Short task A> From the gold price prediction project description below, copy the passage from "Period: March 2021" up to and including "Preprocessing (Arabic NLP)" without any changes.
Short task B>
Using the gold price prediction project description below, decide whether each statement agrees with it. Answer yes or no for each, and quote the words that decide it.
(i) The financial data contains 769 daily records.
(ii) In the tweet labels, 1 stands for Positive.
(iii) The project has four stages.

🥇 Gold Price Prediction Using Arabic Sentiment Analysis & CNN-LSTM

A multi-stage data science project that predicts gold prices by combining Arabic Twitter sentiment analysis with historical financial data, using a CNN-LSTM deep learning model. The core research question is: does adding public sentiment from Arabic tweets improve gold price prediction accuracy?

📌 Project Overview

The project is structured into three connected stages:

Arabic Sentiment Analysis — classify tweets about gold as Positive or Negative
Historical Financial Data Integration — merge gold prices with macroeconomic indicators
CNN-LSTM Prediction — predict gold prices with and without tweet sentiment, then compare results

📊 Datasets

Twitter Data

Source: Arabic tweets about gold (2021–2024), scraped and labeled
Labels: 0 = Positive, 1 = Negative
Language: Arabic

Financial Data (`model_data-2021-2024.csv`)

Period: March 2021 – March 2024 (769 daily records)
Features: Gold price, Inflation rate, Exchange rate (SAR/USD), Petrochemical index, Oil price, Twitter dominant sentiment score

🔍 Project Pipeline

Stage 1 — Arabic Sentiment Analysis

Text Preprocessing (Arabic NLP)

Removed retweet tags, URLs, emails, emojis, and punctuation (Arabic + Latin)

Data shown>
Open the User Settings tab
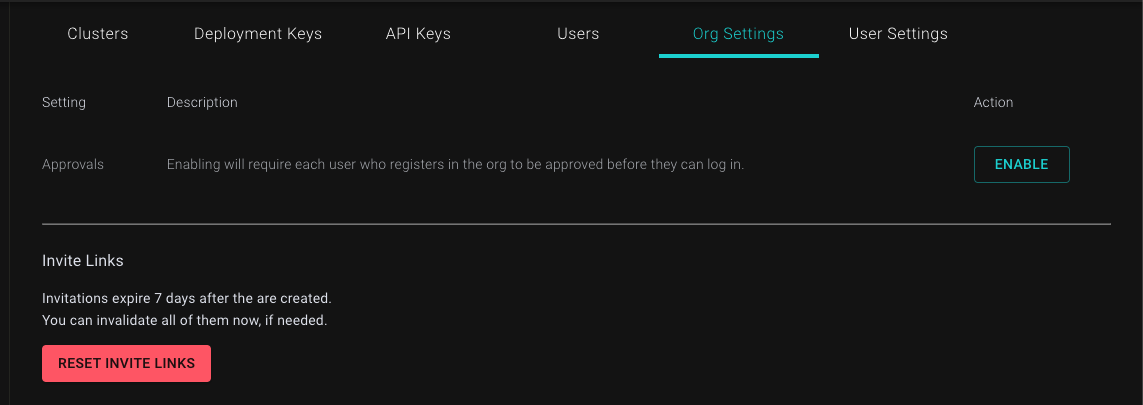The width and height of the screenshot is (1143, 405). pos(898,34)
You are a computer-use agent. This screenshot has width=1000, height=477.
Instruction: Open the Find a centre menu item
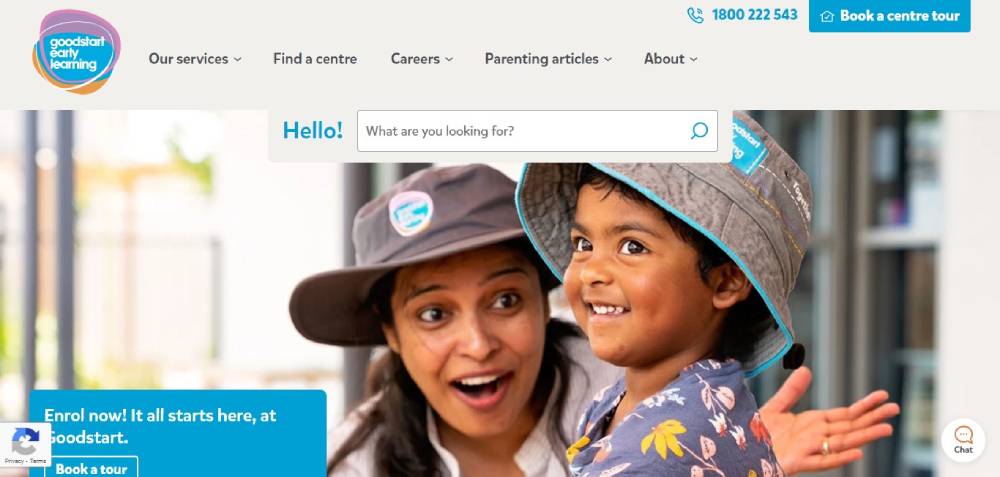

Full output A>
Period: March 2021 – March 2024 (769 daily records)
Features: Gold price, Inflation rate, Exchange rate (SAR/USD), Petrochemical index, Oil price, Twitter dominant sentiment score

🔍 Project Pipeline

Stage 1 — Arabic Sentiment Analysis

Text Preprocessing (Arabic NLP)

Full output B>
(i) Yes: "March 2021 – March 2024 (769 daily records)"
(ii) No: "Labels: 0 = Positive, 1 = Negative"
(iii) No: "The project is structured into three connected stages"